Groupon operates at hyper scale with 500+ micro services and millions of users and transactions a day. We are in the process of migrating this platform to Kubernetes in AWS Cloud which presents new and interesting challenges for us, the Cloud SRE team is integral to the success of this migration and its continued operation in our new home in cloud, we are looking for an Engineering Manager that can be part of this. 

You’ll spend time on the following:

  • Be a force multiplier for our ongoing datacenter to cloud migration. 
  • Motivate and develop the careers of our remote, global, Cloud SRE Engineers
  • Engage with engineering teams to triage outages and carry forward action items to improve reliability
  • Identify process gaps and drive improvements to increase operational reliability including MTTD and MTTR.
  • Gain a deep understanding of our core business and focus on solutions that form better architecture, not just better code.
  • Drive initiatives across engineering teams with a focus on increasing site performance and stability.
  • Work closely with other engineering managers within your group and across the product and engineering organization to identify reliability problems and build effective technical solutions.
  • Advocate for and improve upon our tech culture principles.
  • Drive standardization efforts across the services, infrastructure, systems and practices

We value people who are:

Customer-focused: We believe that doing what’s right for the customer is ultimately what will drive our business forward.

Concerned with Quality: Have standards, do things the right way, avoid repetition  

Team players: You believe that more can be achieved together. You listen to feedback and also provide supportive feedback to help others grow/improve.

Mindful: You maintain a healthy work-life balance and encourage others to.

Pragmatic: We do things quickly to learn what our customers desire.
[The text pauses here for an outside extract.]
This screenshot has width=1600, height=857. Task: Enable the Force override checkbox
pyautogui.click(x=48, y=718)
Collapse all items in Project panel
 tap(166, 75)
You know when it’s appropriate to take shortcuts that don’t sacrifice quality or maintainability.

Owners: Engineers at Groupon know how to positively impact the business.
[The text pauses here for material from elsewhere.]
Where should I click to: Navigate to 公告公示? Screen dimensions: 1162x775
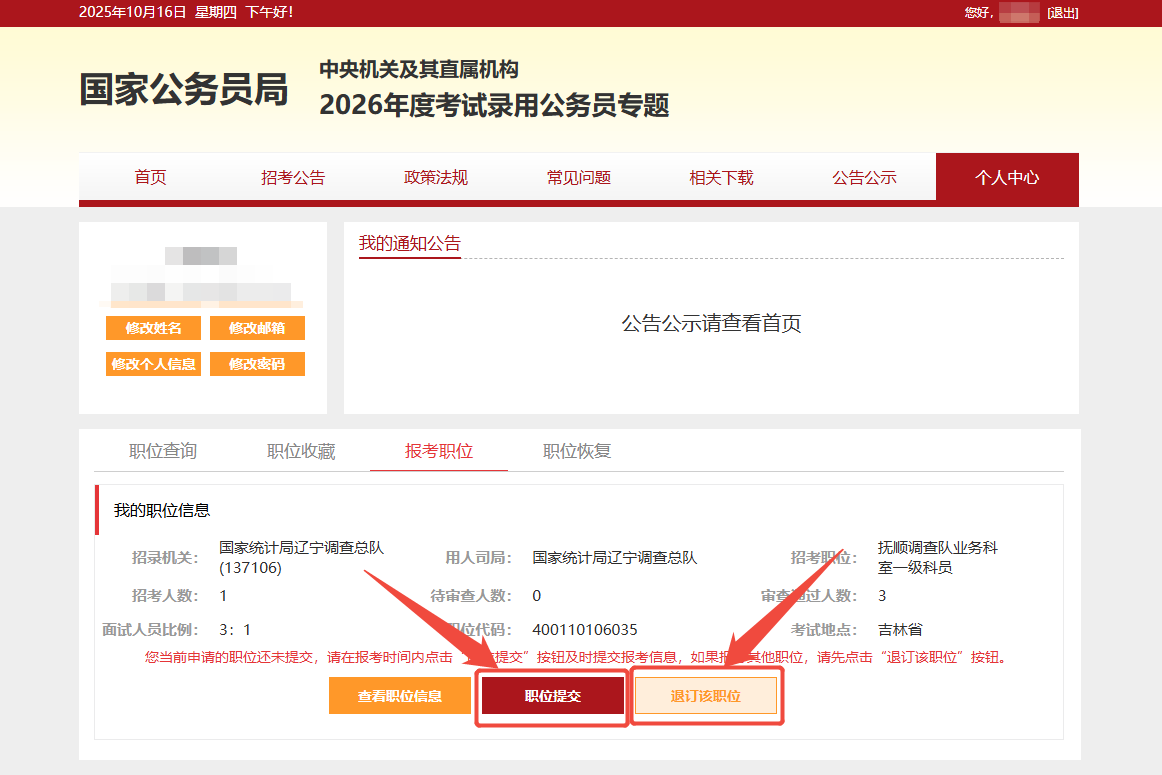click(864, 178)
We’re excited about you if you have:

  • At least 10+ years of experience in Infrastructure Platform Operations 
  • Experience in team development and growth: coaching and mentoring others 
  • Excellent calm, level headed troubleshooting and problem-solving skills.
  • Experience with Kubernetes and service-mesh in the Cloud.
  • Experience with service-oriented architectures/microservices.
  • Ability to work collaboratively through an agile development process that promotes constant team communication.
  • Experience with influencing and implementing best practices for engineering development in large organizations.
  • Coding skills in one or more languages: Go, Java, Python or Ruby.
  • See SRE as an engineering discipline and can drive the charter forward.